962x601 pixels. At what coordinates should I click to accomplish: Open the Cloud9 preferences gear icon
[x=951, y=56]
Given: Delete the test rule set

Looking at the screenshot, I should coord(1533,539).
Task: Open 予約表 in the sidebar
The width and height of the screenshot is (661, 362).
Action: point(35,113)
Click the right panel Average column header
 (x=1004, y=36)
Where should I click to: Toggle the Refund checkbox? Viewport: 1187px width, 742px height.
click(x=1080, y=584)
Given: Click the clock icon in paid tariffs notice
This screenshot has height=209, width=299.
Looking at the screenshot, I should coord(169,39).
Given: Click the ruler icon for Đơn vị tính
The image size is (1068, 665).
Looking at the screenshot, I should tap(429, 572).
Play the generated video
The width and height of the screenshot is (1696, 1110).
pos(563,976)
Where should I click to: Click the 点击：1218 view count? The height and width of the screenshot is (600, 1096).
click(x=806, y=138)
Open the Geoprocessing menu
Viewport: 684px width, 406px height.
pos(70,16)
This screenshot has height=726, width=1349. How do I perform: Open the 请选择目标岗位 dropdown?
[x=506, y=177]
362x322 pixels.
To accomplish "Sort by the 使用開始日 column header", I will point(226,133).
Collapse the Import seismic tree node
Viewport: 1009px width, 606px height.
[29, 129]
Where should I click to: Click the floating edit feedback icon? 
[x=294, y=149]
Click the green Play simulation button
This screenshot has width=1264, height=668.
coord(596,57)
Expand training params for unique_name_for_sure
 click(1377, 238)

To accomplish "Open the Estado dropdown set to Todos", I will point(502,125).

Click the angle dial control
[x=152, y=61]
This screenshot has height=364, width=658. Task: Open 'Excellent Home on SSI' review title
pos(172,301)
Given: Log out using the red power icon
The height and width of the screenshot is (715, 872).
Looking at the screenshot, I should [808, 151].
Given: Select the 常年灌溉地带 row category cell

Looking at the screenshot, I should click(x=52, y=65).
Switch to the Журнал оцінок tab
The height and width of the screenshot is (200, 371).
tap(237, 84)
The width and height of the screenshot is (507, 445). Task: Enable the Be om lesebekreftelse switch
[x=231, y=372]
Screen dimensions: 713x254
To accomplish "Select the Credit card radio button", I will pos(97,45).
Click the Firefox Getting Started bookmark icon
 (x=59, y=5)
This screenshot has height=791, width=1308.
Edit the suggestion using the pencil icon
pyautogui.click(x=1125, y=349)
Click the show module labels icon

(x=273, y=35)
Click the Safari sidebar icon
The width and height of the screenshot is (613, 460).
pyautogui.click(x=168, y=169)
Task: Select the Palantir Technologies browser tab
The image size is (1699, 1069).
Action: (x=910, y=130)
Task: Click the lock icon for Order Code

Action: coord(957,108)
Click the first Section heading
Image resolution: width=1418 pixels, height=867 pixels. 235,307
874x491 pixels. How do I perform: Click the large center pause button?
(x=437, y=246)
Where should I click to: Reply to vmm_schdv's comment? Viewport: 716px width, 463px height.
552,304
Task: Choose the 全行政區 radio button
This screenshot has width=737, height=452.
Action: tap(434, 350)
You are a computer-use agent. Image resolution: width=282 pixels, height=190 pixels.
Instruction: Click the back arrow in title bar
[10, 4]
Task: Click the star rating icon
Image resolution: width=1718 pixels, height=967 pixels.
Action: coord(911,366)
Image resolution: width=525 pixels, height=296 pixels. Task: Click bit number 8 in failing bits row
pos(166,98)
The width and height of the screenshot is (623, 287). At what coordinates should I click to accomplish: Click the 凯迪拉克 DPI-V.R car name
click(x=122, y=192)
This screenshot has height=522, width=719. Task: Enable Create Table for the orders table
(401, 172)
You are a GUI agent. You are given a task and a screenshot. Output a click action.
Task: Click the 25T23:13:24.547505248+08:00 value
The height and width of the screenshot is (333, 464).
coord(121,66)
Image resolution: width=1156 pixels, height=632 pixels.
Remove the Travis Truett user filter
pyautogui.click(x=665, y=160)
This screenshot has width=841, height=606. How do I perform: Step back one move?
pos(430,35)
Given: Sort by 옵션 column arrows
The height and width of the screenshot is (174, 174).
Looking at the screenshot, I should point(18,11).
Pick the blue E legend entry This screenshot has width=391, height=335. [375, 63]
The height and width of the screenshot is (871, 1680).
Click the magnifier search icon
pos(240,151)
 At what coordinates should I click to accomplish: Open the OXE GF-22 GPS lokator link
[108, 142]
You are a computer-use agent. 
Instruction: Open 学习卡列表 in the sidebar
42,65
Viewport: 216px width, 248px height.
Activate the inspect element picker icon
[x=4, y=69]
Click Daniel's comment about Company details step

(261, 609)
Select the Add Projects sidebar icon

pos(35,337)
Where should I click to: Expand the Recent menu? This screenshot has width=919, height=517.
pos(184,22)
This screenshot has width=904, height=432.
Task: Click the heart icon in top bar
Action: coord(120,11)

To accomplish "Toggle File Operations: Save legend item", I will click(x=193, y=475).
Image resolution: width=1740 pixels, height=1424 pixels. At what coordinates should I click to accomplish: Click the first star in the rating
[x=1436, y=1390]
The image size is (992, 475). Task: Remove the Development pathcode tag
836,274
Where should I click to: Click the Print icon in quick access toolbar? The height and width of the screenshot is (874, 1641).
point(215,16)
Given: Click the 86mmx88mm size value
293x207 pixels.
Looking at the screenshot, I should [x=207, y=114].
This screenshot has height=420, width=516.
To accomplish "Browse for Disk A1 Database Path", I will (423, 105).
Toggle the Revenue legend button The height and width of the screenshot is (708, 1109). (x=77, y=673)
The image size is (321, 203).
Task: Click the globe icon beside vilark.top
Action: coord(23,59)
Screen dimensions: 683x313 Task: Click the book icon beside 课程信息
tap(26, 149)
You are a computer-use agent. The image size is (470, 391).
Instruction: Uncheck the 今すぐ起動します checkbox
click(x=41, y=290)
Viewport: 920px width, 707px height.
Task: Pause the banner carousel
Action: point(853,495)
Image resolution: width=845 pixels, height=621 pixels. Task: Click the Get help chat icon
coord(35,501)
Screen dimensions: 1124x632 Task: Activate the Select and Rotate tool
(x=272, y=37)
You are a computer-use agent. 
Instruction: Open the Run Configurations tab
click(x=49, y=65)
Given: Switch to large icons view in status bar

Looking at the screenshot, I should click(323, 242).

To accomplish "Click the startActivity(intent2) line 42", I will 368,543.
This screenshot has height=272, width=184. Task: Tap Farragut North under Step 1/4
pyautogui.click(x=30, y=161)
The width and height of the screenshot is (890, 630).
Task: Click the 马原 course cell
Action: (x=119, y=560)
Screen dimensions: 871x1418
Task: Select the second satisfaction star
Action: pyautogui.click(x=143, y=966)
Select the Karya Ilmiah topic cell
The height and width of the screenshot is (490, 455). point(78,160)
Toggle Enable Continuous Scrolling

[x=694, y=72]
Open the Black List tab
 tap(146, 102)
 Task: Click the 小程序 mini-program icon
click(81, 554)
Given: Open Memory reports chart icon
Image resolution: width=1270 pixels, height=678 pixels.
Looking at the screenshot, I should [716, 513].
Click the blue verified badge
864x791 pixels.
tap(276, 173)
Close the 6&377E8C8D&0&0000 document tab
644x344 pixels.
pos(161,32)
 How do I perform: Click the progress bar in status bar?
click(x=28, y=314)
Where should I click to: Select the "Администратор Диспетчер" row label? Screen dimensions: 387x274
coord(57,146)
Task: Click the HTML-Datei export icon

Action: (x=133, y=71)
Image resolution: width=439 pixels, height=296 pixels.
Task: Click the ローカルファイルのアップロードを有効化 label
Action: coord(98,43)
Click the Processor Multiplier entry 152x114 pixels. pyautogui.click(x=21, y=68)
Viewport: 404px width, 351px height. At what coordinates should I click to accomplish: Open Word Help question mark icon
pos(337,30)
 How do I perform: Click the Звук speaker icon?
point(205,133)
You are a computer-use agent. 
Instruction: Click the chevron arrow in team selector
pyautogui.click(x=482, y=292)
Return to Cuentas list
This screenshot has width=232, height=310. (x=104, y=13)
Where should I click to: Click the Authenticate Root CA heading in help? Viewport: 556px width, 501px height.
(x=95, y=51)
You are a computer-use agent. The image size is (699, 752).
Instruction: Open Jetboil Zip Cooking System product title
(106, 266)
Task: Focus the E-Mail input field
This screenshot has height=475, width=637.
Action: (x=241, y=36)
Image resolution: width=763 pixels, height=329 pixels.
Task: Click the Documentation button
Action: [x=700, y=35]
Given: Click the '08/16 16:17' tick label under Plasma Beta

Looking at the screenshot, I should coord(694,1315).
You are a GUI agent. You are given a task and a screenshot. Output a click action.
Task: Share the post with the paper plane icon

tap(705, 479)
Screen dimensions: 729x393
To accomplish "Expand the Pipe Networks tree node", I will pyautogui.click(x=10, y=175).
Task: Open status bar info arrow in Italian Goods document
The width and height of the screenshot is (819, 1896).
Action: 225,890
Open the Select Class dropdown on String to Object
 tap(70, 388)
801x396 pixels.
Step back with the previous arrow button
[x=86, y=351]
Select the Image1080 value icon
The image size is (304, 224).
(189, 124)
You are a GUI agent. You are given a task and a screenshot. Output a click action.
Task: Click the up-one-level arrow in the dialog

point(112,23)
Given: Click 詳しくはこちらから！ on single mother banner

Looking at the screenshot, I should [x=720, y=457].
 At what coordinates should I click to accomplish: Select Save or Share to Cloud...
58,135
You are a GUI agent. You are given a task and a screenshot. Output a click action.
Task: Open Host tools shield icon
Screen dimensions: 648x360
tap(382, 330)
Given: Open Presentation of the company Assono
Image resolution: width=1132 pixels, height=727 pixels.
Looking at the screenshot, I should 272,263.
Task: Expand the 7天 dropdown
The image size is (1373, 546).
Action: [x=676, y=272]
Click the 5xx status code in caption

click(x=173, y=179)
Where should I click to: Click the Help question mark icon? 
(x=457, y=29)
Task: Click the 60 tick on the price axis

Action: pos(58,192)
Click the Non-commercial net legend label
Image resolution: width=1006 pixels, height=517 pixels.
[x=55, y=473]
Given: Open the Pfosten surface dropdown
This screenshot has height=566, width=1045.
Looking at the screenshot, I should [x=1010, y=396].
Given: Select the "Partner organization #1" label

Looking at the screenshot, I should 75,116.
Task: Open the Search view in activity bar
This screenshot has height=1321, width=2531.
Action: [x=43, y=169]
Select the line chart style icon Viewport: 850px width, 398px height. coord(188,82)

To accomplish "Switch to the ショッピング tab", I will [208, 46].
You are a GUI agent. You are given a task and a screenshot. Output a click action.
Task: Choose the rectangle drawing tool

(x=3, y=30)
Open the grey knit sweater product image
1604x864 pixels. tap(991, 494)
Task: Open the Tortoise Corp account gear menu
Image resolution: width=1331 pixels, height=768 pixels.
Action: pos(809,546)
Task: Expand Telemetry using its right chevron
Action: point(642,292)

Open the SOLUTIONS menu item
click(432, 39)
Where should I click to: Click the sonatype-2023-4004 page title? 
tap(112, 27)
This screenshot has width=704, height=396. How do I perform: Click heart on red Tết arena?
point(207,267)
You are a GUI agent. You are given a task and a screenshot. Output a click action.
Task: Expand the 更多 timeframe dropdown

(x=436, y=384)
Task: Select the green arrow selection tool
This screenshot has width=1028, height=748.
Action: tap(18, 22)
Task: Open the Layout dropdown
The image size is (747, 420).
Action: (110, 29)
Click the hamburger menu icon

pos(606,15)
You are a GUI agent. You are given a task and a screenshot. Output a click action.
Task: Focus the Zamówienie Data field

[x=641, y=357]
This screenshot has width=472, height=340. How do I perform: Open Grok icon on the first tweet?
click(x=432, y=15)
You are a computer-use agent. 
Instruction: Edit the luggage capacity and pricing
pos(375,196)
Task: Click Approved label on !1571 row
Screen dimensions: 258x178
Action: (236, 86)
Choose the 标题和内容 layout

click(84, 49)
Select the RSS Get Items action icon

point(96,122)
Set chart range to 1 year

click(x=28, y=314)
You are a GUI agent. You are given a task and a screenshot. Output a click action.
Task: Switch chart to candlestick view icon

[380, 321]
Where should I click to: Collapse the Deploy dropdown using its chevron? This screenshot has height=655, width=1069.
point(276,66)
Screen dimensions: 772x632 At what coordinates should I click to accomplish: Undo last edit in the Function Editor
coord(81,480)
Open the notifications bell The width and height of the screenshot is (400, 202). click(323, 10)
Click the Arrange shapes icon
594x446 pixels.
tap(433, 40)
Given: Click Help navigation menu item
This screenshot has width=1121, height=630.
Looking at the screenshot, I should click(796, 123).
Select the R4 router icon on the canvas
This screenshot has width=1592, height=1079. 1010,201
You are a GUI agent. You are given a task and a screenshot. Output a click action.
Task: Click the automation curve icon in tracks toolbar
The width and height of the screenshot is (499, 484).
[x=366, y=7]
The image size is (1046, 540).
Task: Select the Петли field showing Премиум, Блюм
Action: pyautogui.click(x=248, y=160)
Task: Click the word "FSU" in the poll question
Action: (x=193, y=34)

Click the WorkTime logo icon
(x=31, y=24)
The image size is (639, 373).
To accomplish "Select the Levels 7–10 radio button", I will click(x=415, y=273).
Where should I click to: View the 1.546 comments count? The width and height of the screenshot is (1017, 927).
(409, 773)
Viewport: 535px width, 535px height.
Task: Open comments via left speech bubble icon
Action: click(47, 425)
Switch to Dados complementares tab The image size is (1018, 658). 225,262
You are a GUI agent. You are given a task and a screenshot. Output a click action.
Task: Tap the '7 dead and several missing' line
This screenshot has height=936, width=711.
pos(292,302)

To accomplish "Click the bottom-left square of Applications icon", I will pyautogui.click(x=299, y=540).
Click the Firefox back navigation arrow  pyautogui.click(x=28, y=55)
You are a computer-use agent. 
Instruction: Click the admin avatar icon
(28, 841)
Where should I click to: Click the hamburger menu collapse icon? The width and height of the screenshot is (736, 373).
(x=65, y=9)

§

- _JOB_: Retype the stretch of entries from the line containing "Task: Open the Tortoise" through the line containing "Action: tap(18, 22)", both included, with nothing changed.

- _REPLY TO THE EXERCISE_:
Task: Open the Tortoise Corp account gear menu
Image resolution: width=1331 pixels, height=768 pixels.
Action: pos(809,546)
Task: Expand Telemetry using its right chevron
Action: point(642,292)

Open the SOLUTIONS menu item
click(432, 39)
Where should I click to: Click the sonatype-2023-4004 page title? 
tap(112, 27)
This screenshot has width=704, height=396. How do I perform: Click heart on red Tết arena?
point(207,267)
You are a GUI agent. You are given a task and a screenshot. Output a click action.
Task: Expand the 更多 timeframe dropdown

(x=436, y=384)
Task: Select the green arrow selection tool
This screenshot has width=1028, height=748.
Action: tap(18, 22)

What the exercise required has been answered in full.